After got an error with this tree, I noticed that most nodes have zero confidence. I removed the support , still error. And I build the tree with Fasttree with fasttree -intree genus_Acetobacter.treefile ../seq/all_seq.fasta> fast.tre (transform it to binary tree with ete3:tree.resolve_polytomy()), still error. What can I do to solve this problem? Looking forwards to your reply. Thanks a lot.

the MSA file is uploaded as attachment. max_16s_ref.txt

kawabata-tomoko commented 1 year ago

Dear Team, I forgot that the tree is build from Protein sequence(GTDB markers), but those sequences I need to insert are 16S v4 region sequences which has lots of duplication. It look like the second problem may be caused by mismatched reference trees and MSA files.Some of genomes has same 16S v4 region sequences with difference place in protein tree. But I still don't know why I didn't get any error messages when testing on Linux. Best wishes.

lczech commented 1 year ago

Hey @kawabata-tomoko,

hm, I am a bit confused - let's try to clarify. For your reference sequences, you built an amino acid MSA, and inferred a tree from that, using a protein model (--model LG+F+G4). Then, you used that MSA to align your query sequences with MAFFT, but your sequences seem to be in nucleotide space instead:

>db29dfd5db5e2501ed9deadabc7dd91d
TACGAAGGGGGCTAGCGTTGCTCGGAATGACTGGGCGTAAAGGGCGTGTAGGCGGTTTGGACAGTCAGATGTGAAATCCCCGGGCTTAACCTGGGAGCTGCATTTGATACGTCCAGACTAGAGTGTGAGAGAGGGTTGTGGAATTCTCAGTGTAGAGGTGAAATTCGTAGATATTGGGAAGAACACCGGTGGCGAAGGCGGCAACCTGGCTCATTACTGACGCTGAGGCGCGAAAGCGTGGGGAGCAAACAGG

Or do you have a second MSA for the same sequences, but containing their nucleotides instead of their amino acids, and aligned to that?

Either way, using the protein model in EPA-ng, when your query sequences (and the MSA?) are actually nucleotides seems like it could cause an error such as Tree Log-Likelihood -INF.

Please check that you are using compatible data and models :-)

As for

But I still don't know why I didn't get any error messages when testing on Linux.

That is indeed a bit weird - the error message should still be printed, as you got on MacOS. Not sure what's going on there. It could be that EPA-ng was compiled with some older gcc - how did you get or compile EPA-ng? From conda, or did you compile on your own? If the latter, which compiler did you use?

Cheers and so long Lucas

kawabata-tomoko commented 1 year ago

Dear @lczech ,

Thank you for your reply. I apologize for the vagueness of my previous description of the problem. Let me clarify what I did in my workflow.

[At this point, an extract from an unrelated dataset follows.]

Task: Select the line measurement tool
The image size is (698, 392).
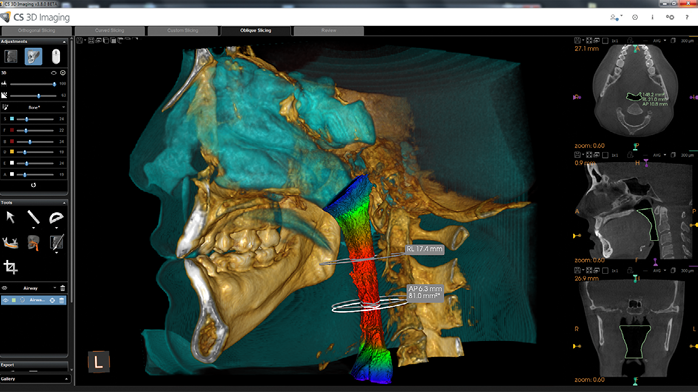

I used both amino acid and nucleic acid sequences from the same genomes. For each genome, I constructed a reference tree using its protein MSA, and then I used its DNA MSA (with the same name) as a reference MSA for the subsequent sequence insertion process.

To summarize: For each reference genome group:

The DNA sequence that I used for the insertion was not the corresponding nucleic acid sequence of the protein, but another conserved gene from the same genome, which I expected to have the same phylogenetic characteristics. You mentioned that using incorrect models in EPA-ng might cause the errors that I encountered, but the tree itself was built based on protein sequences. Should I set the model to be consistent with the actual tree or should I change the MSA type input during the insertion process? Maybe these operations sound ‘illegal’, but the actual requirement that we have in our research is to insert DNA sequences into phylogenetic trees built from proteins. Would this problem be avoided if I used the corresponding nucleic acid sequence instead of the amino acid sequence to build the initial tree?

For the compilation method, both Linux and MacOS are installed using the conda install -c bioconda epa-ng command, and I do not actually operate the compilation and running process.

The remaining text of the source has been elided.